COÖPERATION AND CONTROL

January 8, 1918

The assumption of control by the Government over the railroads was certainly necessary. Exactly how far it will go is not evident. At present what has been done is merely to introduce government supervision and control over railroads which are required to combine their operations in flat defiance Of the Sherman Law. In other words, the Government has wisely abandoned the effort to enforce competition among the railroads and has introduced the principle of control over corporative organizations.

The Attorney-General has just announced that he will, for the time being, abandon the suits under the Sherman Law to break up the harvester and steel corporations, because it is not wise to do so during the war. Mr. Culbertson, the able expert on the government tariff board, has announced that the Sherman Law is mischievous in international trade. Mr. Francis Heney, than whom in all the country there is no more determined and efficient enemy of wrongdoing corporations, has stated that the Sherman Law, the so-called Anti-Trust Law, is mischievous in our domestic business and should be repealed. In other words, under the strain of the war the Sherman Law has completely broken down and the Government is not merely conniving at, but encouraging, its violation by many different corporations.

The Sherman Law, or so-called Anti-Trust Law, is just as mischievous in peace as in war. It represents an effort to meet a great evil in the wrong way. As long as corporations claimed complete immunity from government control, the first necessity was to establish the right of the Government to control them. This right and power of the Government was established by the Northern Securities suit, which prevented all the railroads of the country from being united under one corporation which defied government control. The suits against the Standard Oil and Tobacco trusts followed. The Supreme Court decreed that the trusts had been guilty of grave misconduct and should be dissolved, but not a particle of good followed their dissolution. It is evident that the Sherman Law, or so-called Anti-Trust Law, in no way meets the evils of the industrial world. To try to break up corporations because they are big and efficient is either ineffective or mischievous. What is needed is to exercise government control over them, so as to encourage their efficiency and prosperity, but to insure that the efficiency is used in the public interest and that the prosperity is properly passed around.

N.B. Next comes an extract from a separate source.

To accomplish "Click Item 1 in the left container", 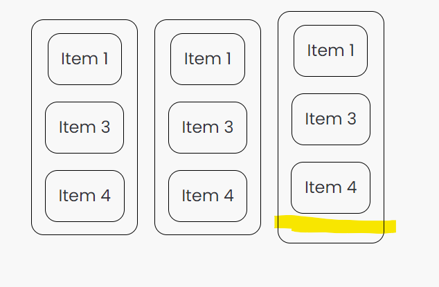I will point(84,59).
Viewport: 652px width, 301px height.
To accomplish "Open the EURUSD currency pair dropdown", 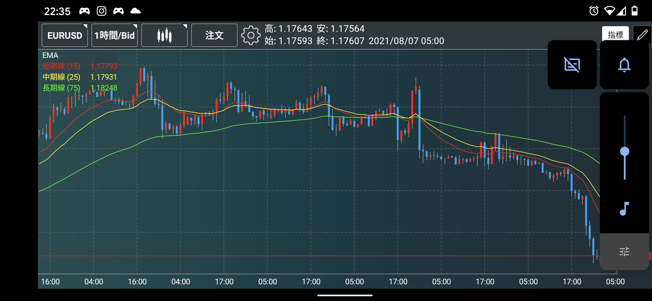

Merely to repeal the Sherman Law without putting anything in its place would do harm. It should at once be amended or superseded by a law which would in some shape permit and require the issuing of licenses by the Federal Government to corporations doing an interstate or international business. Corporations which did not take out such licenses or comply with the rules of the Government’s administrative board would be subject to the Sherman Law. The others would be under government control and would be encouraged to coöperate and in every way to become prosperous and efficient, the Government guaranteeing by its supervision that the corporations’ prosperity and efficiency were in the public interest.